AnalyticsBackendSystemArchitecture

Design A Google Analytic like Backend System.

Requirement

We need to provide Google Analytic like services to our customers. Pls provide a high level solution design for the backend system. Feel free to choose any open source tools as you want.

The system needs to:

handle large write volume: Billions write events per day.
handle large read/query volume: Millions merchants want to get insight about their business. Read/Query patterns are time-series related metrics.
provide metrics to customers with at most one hour delay.
run with minimum downtime.
have the ability to reprocess historical data in case of bugs in the processing logic.

Please refer at the end for solution to above specific requirement

Requirement Analysis

Collection : Collects user-interaction data.
Configuration: Allows you to manage how the data is processed.
Processing : Processes the user-interaction data with the configuration data.
Reporting : Provides access to all the processed data.

Data Collection Backend API Design

Analtics input data includes millions of concurrent event data coming from sources. The volume is huge and it comes in very fast rates from milliions of sources. Hence Data collection API must be higly scalable highly efficient microservice API. We have many architecture options for designing the microservice API. The most common is REST microservice. The REST depends on HTTP/1.1 protocol. We know that HTTP/1.1 highly inefficient when we compare with websocket or HTTP/1.2 protocol implementations. HTTP/1.x was fundamentally built over the principle that only one response can be delivered at a time. This led to response queueing and blocking, slowing down the TCP connection along with whole lot of other problems. Many these problems are solved by HTTP/1.2 though REST doesnt support it yet.

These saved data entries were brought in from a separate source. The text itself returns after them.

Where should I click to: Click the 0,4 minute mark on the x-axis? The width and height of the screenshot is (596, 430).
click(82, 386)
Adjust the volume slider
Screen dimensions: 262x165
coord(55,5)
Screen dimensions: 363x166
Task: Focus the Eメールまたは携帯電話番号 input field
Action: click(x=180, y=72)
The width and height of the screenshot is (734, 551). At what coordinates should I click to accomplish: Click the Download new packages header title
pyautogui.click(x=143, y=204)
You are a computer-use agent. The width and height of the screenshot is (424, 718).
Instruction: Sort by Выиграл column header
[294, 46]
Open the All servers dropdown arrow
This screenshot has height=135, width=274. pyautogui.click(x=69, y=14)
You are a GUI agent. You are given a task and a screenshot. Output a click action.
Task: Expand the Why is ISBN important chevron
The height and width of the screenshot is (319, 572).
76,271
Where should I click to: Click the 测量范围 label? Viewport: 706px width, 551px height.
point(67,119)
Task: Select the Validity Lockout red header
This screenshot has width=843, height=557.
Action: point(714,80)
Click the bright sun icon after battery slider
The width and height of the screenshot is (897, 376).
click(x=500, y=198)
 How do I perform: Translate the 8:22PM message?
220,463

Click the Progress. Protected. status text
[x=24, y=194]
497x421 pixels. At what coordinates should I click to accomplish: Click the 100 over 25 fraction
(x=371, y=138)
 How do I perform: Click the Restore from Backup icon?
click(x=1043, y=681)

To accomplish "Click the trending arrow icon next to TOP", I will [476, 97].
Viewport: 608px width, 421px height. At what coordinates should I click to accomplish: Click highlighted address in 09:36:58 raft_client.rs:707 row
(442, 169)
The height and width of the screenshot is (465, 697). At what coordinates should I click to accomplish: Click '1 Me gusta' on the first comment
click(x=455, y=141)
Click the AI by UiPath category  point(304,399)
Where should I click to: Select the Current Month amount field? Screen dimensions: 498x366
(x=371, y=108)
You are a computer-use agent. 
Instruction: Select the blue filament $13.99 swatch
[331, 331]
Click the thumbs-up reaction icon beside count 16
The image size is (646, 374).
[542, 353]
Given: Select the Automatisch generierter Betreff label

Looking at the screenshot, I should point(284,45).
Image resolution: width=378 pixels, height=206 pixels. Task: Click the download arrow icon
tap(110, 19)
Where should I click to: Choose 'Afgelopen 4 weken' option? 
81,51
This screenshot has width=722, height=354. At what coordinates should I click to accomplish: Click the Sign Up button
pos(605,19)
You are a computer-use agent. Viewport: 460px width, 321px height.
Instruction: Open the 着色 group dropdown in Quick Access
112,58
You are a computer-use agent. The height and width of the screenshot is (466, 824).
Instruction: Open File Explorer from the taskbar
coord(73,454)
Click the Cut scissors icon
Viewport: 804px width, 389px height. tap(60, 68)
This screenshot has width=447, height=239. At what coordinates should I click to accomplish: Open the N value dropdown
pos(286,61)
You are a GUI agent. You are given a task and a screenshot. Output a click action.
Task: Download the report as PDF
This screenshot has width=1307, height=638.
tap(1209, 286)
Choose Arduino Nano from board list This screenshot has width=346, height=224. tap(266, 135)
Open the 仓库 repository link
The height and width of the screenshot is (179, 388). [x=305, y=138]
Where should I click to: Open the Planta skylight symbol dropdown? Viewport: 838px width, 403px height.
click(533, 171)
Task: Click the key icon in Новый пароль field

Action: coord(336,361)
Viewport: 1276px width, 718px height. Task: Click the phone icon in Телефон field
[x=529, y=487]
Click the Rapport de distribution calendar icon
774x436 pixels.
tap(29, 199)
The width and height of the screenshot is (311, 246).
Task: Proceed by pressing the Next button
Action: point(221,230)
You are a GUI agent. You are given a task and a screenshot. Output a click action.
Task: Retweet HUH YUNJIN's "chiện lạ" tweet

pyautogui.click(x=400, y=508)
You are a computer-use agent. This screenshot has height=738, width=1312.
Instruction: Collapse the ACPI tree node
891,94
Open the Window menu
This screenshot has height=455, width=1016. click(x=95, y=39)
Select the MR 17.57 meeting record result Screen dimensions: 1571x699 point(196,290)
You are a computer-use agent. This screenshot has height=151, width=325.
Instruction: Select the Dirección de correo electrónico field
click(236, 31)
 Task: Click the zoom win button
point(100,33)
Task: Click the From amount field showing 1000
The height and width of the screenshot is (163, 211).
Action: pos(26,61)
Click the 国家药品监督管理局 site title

Moreover the request response interaction model of HTTP that REST uses makes it poor choice for the data collection backend API.

Another solution is RSocket, is a new binary application-level protocol capable of reactive streaming. Its is transport agnostic and can be used on top of any transport protocol like TCP or even on top of HTTP/2 or WebSocket. From QPS, latency, CPU consumption, and scalability, RSocket performs better than many compteting microservice implementation like REST, grpc etc. RSocket has various interaction which can be used for different Use cases.

request/response (HTTP Like)
request/stream (finite stream of many)
fire-and-forget (Kind of Async)
event subscription (infinite stream of many)

For our Data collection API, Fire and Forget Model is best suited because its highly async.

Aprt from RSocket API, we also needed following components at the Data collection API

Load Balancer A Load Balancer, usually High Availability Proxy is used as Software Load Balancing solution. It shall be distributed cluster servers deployed across georgraphy to support users across globe with better response. When we use Kubernetes as a container orchestrator and cluster or workload management we have two options for Load balancing - an extenal load balancer (NOT in your kubernetes cluster) like HAProxy using k8s LoadBalancer service and Ingress controller which is just a set of rules to pass to a APIs that is listening for the request. (We would use netify as External HALB which I will discuss later)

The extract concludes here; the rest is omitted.